▸ ABOUT THIS TASK: Transcribe the whole listing exactly; the images stay out.

▸ MATERIAL TO PROCESS:
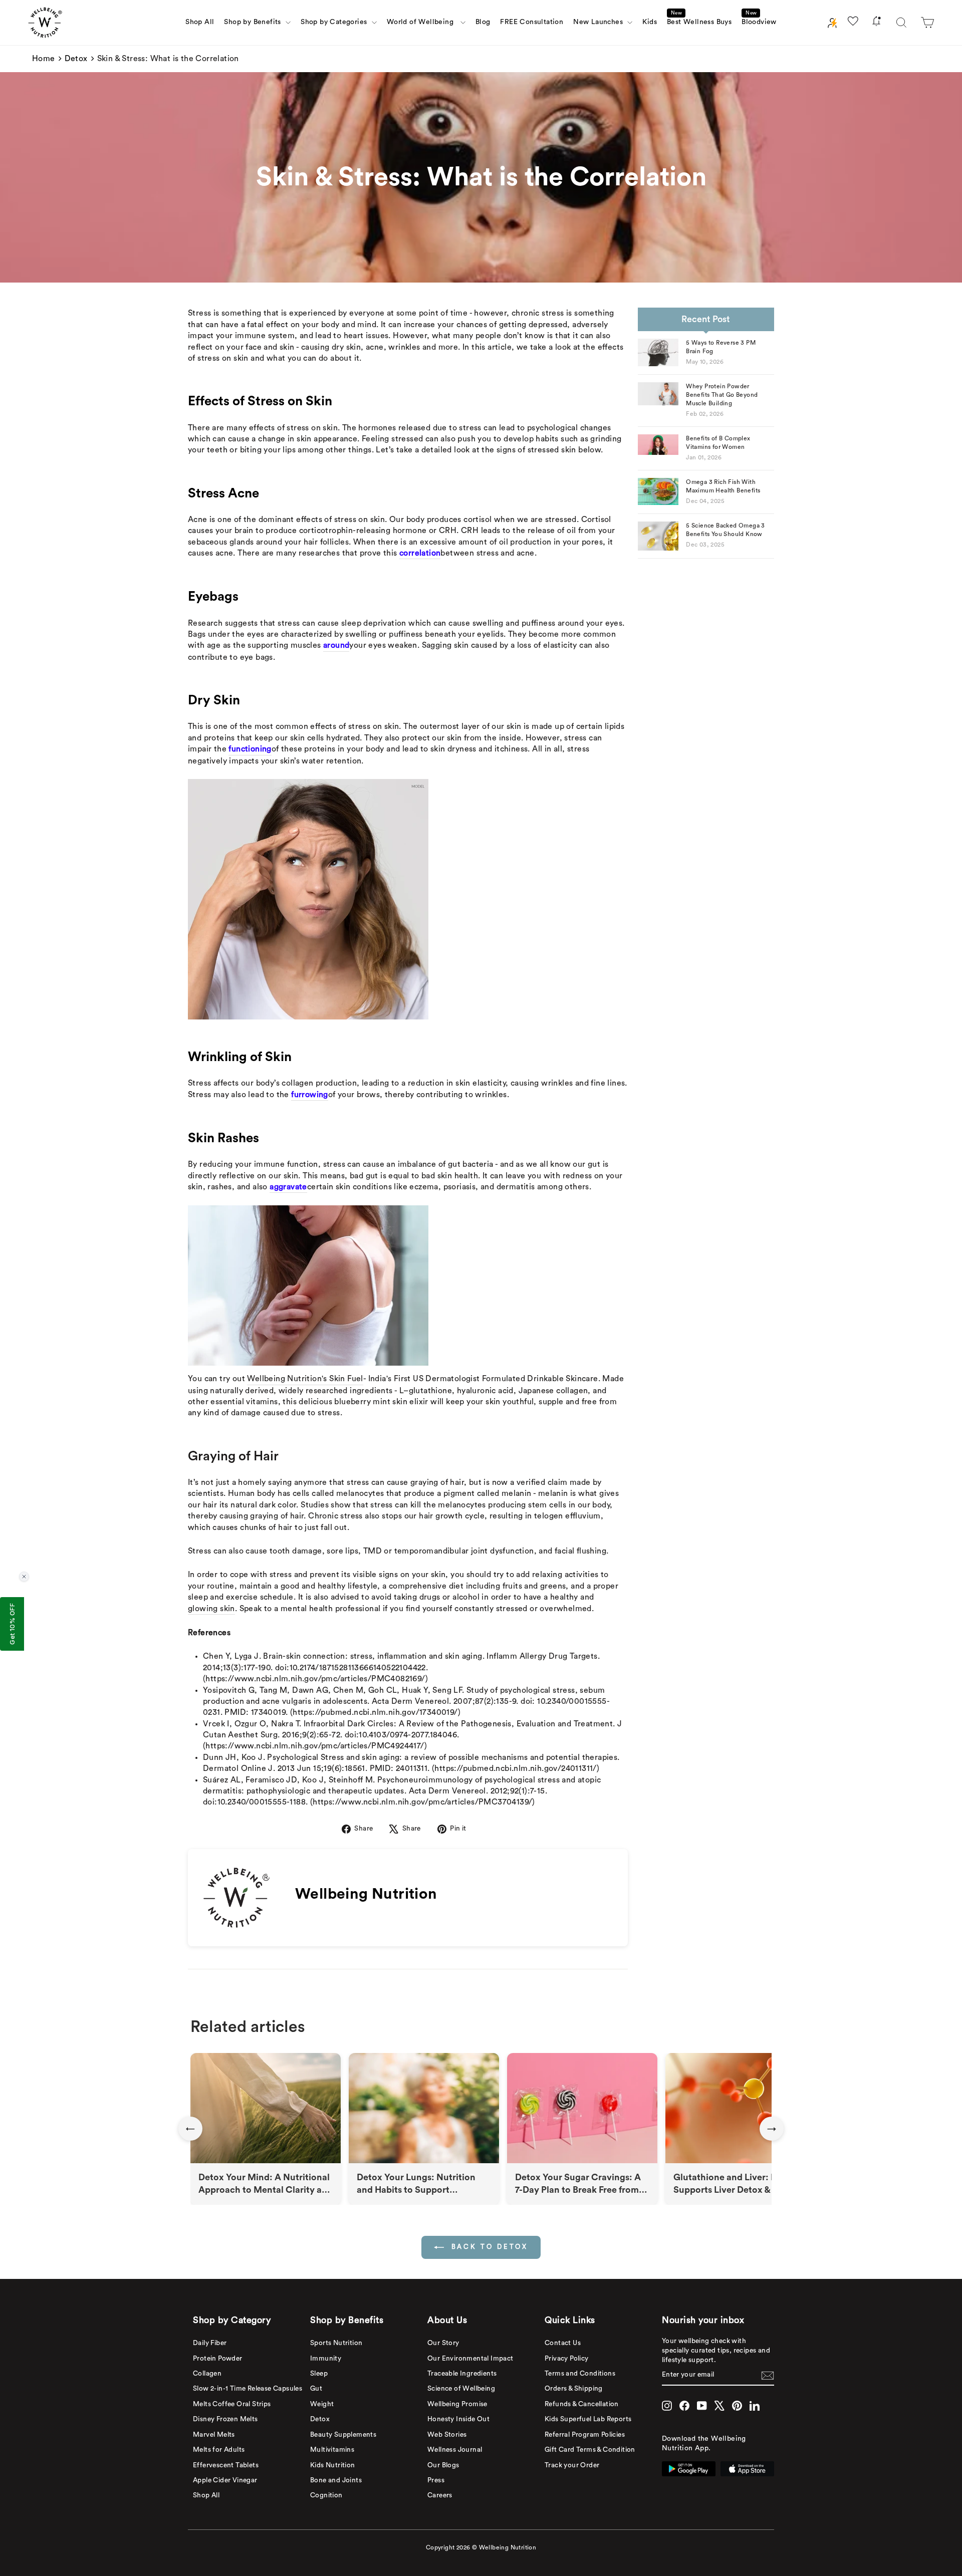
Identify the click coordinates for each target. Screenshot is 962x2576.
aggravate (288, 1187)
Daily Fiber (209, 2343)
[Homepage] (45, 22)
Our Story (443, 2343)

▸ THE COMPLETED TASK:
Identify the click coordinates for each target. Screenshot is 962x2576.
aggravate (288, 1187)
Daily Fiber (209, 2343)
[Homepage] (45, 22)
Our Story (443, 2343)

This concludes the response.